_Collected data entries_.

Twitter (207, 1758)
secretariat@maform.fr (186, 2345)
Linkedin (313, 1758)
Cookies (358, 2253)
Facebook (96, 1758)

_What you will do_. From the line containing "secretariat@maform.fr (186, 2345)" down to the last line of the data, transcribe every line exactly; nothing else should appear.

_Your solution_.
secretariat@maform.fr (186, 2345)
Linkedin (313, 1758)
Cookies (358, 2253)
Facebook (96, 1758)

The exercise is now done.